There are thousands of mold species and they can grow on virtually any organic material as long as moisture and oxygen are present. Many molds pose health risks to building occupants, and long term mold growth will physically damage whatever it is growing on. Eliminating mold and mold spores indoors is virtually impossible, therefore controlling indoor moisture tends to be the most effective strategy. In order to prevent mold growth make sure housekeeping is in order, HVAC and sump pump systems are properly maintained, and building envelopes are water tight (e.g. roofs, foundations, and windows). Keep an eye out for any moisture signs where it doesn’t belong, the sooner problem areas are cleaned and dried out the better. Sometimes an industrial hygienist is needed to help determine what is causing a mold problem in the first place, and once the underlying problem is solved using a remediation company is often the most effective way to remedy (dry, remove, repair) a situation quickly.
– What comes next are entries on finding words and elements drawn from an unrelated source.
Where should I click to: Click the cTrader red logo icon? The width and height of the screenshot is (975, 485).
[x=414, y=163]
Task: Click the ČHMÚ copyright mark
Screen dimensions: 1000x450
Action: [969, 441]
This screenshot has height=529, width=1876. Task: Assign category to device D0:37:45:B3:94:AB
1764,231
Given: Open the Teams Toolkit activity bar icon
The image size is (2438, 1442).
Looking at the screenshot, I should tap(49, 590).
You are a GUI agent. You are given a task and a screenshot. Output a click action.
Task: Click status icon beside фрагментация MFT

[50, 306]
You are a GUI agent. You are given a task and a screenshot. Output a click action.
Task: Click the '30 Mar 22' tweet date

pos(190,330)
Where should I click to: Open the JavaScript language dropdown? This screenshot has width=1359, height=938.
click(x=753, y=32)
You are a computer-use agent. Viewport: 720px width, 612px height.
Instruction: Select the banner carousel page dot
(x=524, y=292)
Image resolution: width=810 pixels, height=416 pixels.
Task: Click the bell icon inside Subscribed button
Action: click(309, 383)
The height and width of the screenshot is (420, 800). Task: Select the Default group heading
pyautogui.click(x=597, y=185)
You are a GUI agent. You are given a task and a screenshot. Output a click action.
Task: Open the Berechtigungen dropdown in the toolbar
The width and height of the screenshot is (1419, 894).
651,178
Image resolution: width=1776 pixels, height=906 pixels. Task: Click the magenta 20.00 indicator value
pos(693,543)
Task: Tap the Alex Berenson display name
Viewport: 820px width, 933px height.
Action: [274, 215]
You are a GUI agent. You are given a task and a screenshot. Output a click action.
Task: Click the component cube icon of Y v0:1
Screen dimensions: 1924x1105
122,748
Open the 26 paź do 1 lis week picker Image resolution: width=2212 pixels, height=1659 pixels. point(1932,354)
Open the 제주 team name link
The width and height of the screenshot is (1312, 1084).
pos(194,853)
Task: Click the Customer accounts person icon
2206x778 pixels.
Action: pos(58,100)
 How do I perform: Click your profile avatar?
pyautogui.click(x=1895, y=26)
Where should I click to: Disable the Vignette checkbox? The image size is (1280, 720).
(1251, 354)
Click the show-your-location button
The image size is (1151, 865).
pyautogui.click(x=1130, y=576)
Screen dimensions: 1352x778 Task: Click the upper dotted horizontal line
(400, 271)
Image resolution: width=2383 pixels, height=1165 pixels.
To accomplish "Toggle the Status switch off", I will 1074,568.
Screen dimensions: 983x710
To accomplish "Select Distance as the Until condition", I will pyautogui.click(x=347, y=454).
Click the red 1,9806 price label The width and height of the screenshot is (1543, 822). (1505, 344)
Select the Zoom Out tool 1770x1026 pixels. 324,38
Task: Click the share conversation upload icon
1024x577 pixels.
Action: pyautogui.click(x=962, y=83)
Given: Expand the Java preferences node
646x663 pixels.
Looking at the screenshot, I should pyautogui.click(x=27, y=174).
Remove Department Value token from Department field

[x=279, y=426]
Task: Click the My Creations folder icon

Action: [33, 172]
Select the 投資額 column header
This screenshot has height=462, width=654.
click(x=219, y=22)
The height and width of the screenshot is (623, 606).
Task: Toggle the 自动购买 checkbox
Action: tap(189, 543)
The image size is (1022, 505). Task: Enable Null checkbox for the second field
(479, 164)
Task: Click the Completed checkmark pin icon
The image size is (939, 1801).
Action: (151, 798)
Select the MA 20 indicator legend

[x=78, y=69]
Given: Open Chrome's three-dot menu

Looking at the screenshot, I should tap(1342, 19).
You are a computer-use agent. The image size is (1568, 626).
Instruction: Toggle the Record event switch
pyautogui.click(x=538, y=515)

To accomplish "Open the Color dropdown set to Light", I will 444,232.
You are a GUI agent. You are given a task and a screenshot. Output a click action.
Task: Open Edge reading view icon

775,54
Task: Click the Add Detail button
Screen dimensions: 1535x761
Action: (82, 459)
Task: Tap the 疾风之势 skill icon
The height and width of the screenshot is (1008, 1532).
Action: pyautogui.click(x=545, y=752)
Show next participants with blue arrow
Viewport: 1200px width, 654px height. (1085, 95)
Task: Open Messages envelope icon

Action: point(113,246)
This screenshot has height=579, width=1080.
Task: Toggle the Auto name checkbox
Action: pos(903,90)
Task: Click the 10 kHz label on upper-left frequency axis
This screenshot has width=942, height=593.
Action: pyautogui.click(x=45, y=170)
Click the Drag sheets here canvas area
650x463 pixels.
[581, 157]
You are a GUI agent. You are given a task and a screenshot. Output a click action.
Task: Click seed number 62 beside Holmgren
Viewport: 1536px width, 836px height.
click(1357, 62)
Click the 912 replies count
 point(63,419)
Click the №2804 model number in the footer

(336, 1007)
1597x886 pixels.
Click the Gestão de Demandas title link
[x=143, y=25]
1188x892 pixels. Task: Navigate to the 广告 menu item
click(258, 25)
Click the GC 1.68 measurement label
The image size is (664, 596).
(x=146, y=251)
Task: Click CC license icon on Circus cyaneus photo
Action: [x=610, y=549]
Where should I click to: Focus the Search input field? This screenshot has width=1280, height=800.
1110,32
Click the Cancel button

For our part we try to keep all equipment clean and fully charged so it can operate efficiently and effectively, and to minimize potential problems inspecting drain pans and checking for dirty evaporator coils and/or water leaks are part of our normal preventive maintenance tasking. In order to meet fresh air code requirements many systems are designed to bring in more fresh air than they could possibly dehumidify. The old saying in the industry is that “the solution to pollution is dilution” which put a lot of emphasis in bringing in large amounts of outdoor air. This works to a degree but in an air conditioned building it can unintentionally cause problems by actually increasing relative humidity. Thankfully there are ways to meet code requirements and effectively manage RH by using a combination of demand ventilation, dehumidification, and energy recovery units. These solutions are most cost effective when part of a building’s original design, however these strategies can also be applied to existing buildings when problems arise.
We may not be able to control what or how many mold spores are in the air at any given time, and we certainly can’t control the weather… but through good housekeeping , good design, and regular maintenance we can minimize the chances of mold problems in our buildings and protect our people from the potential health risks that accompany them.